[[ RECORDS SHOWN, beginning ]]
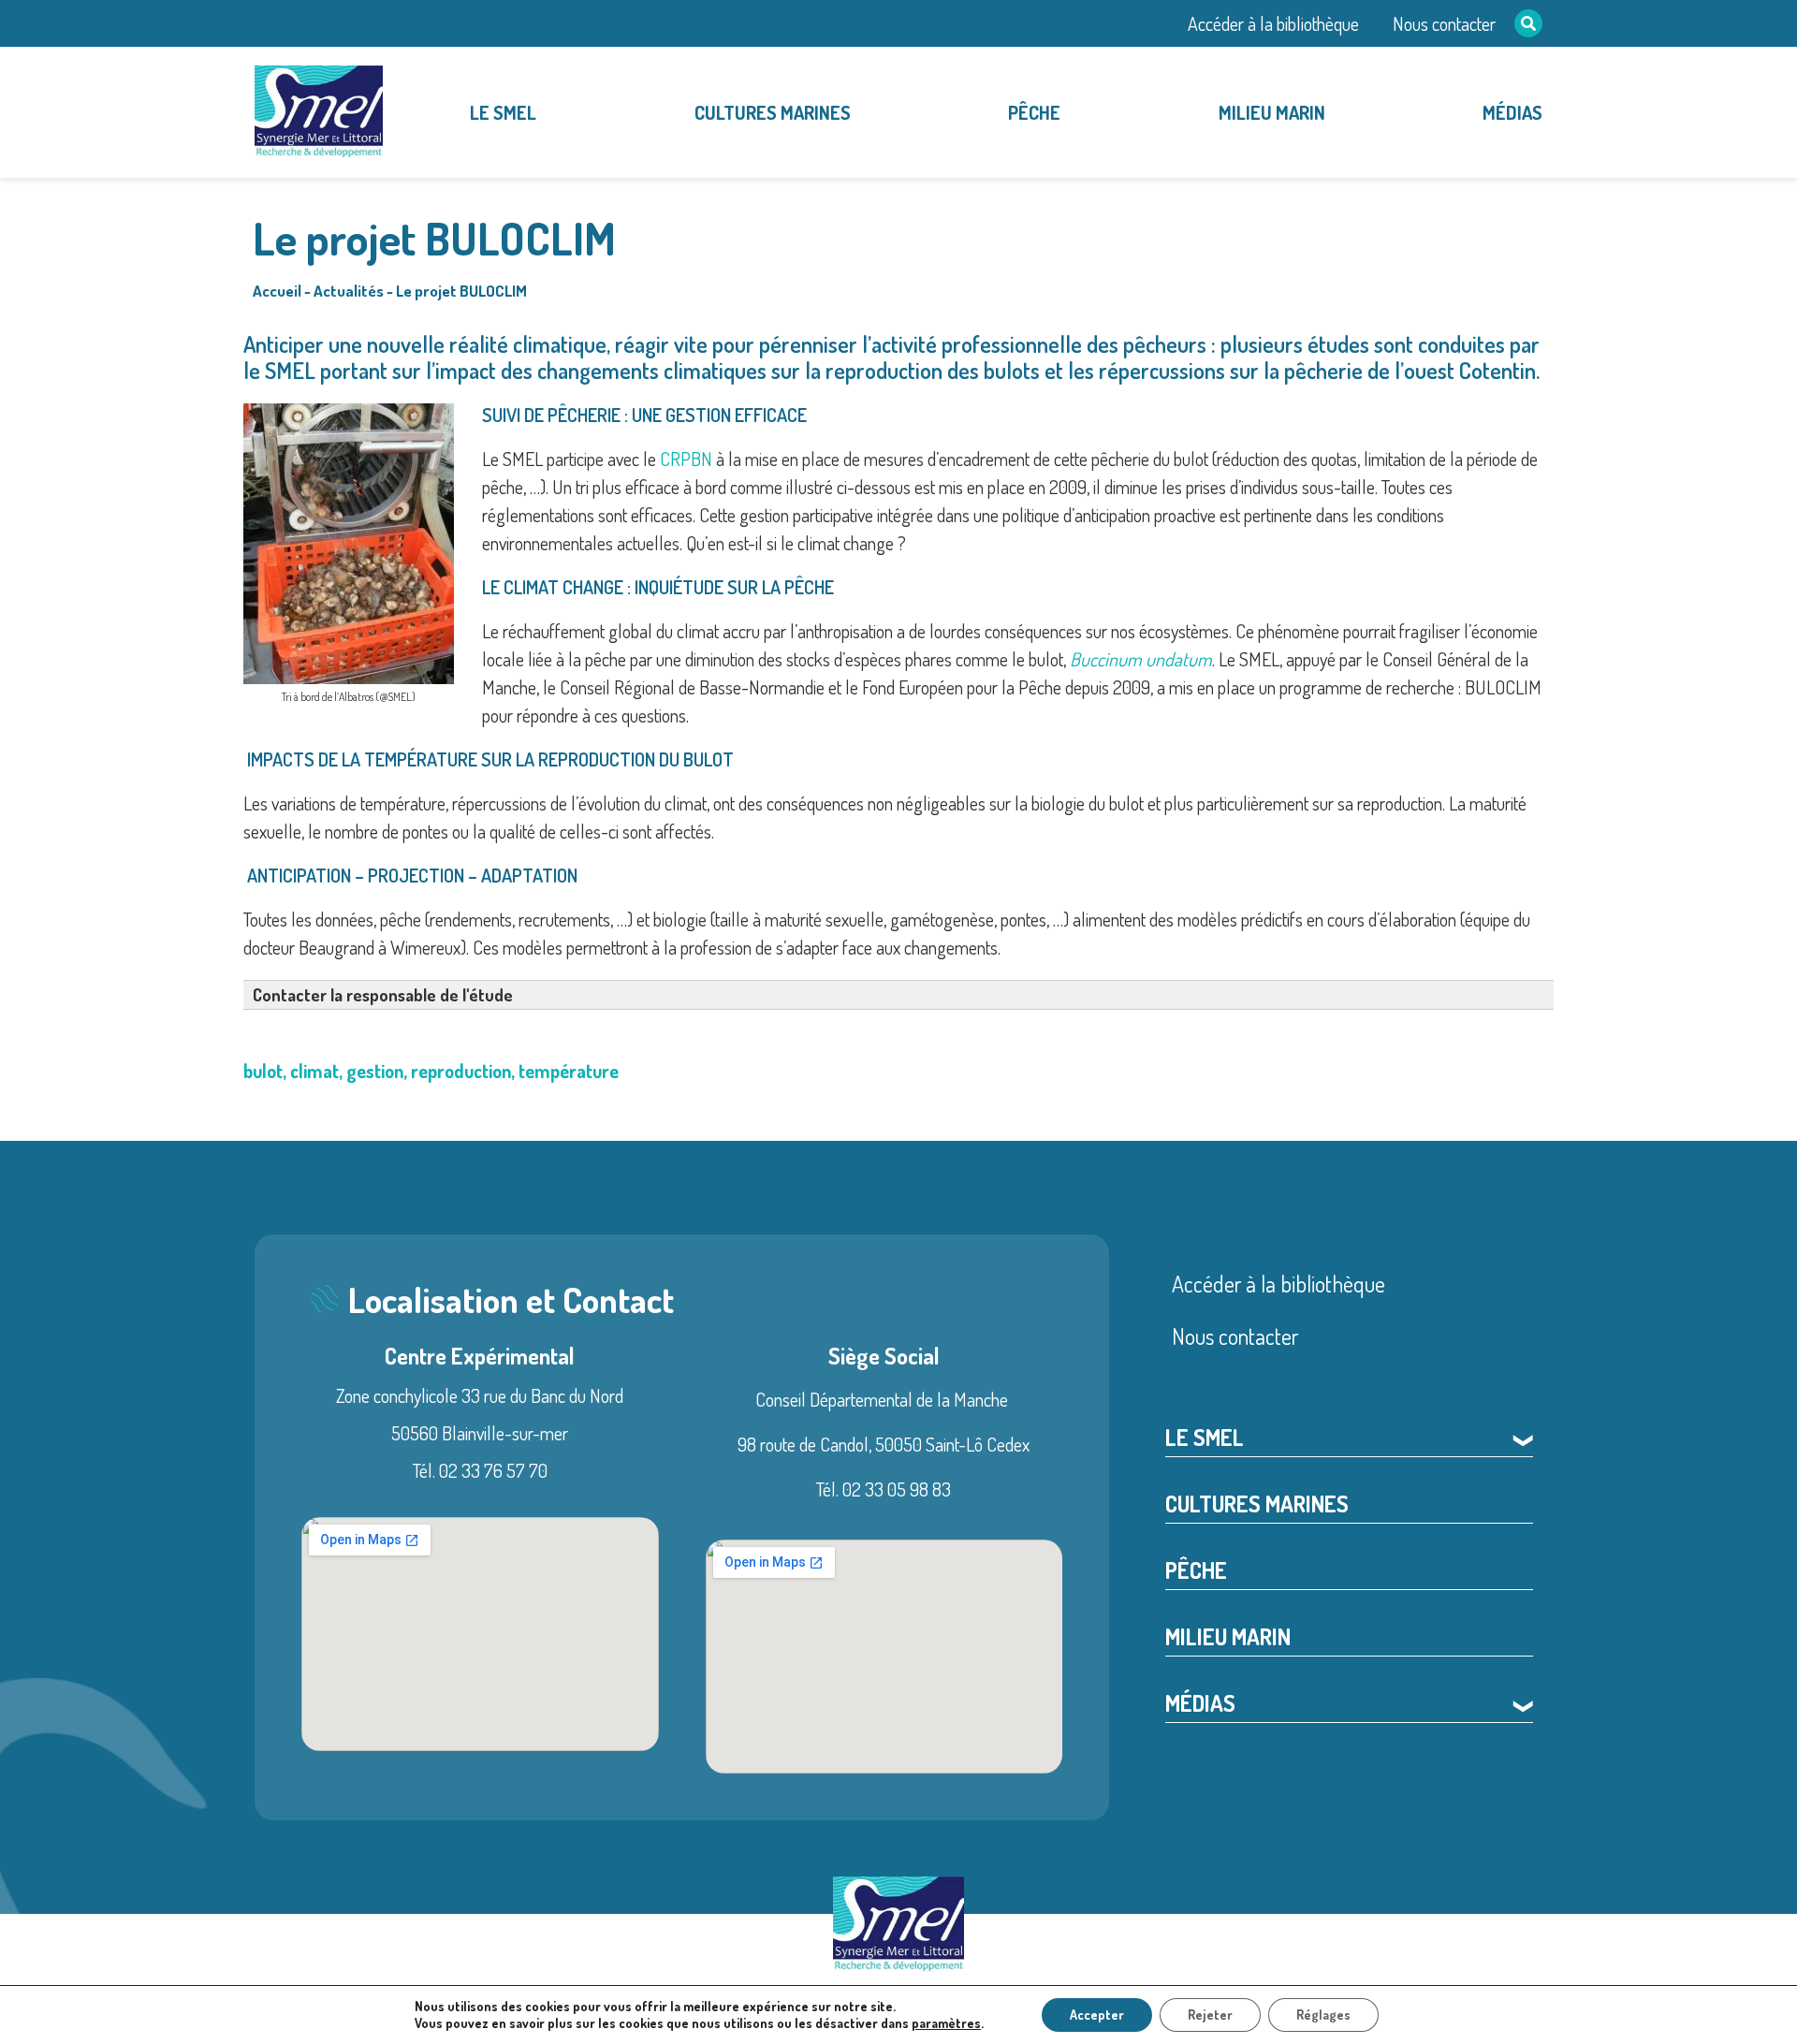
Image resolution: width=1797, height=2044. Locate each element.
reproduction (461, 1070)
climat (314, 1070)
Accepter (1097, 2014)
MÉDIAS (1512, 112)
[[ RECORDS SHOWN, end ]]
■ **WHAT THE TASK REQUIRES**
Reproduce the material above in full, images excluded.

■ **THE ANSWER**
Image resolution: width=1797, height=2044. Locate each element.
reproduction (461, 1070)
climat (314, 1070)
Accepter (1097, 2014)
MÉDIAS (1512, 112)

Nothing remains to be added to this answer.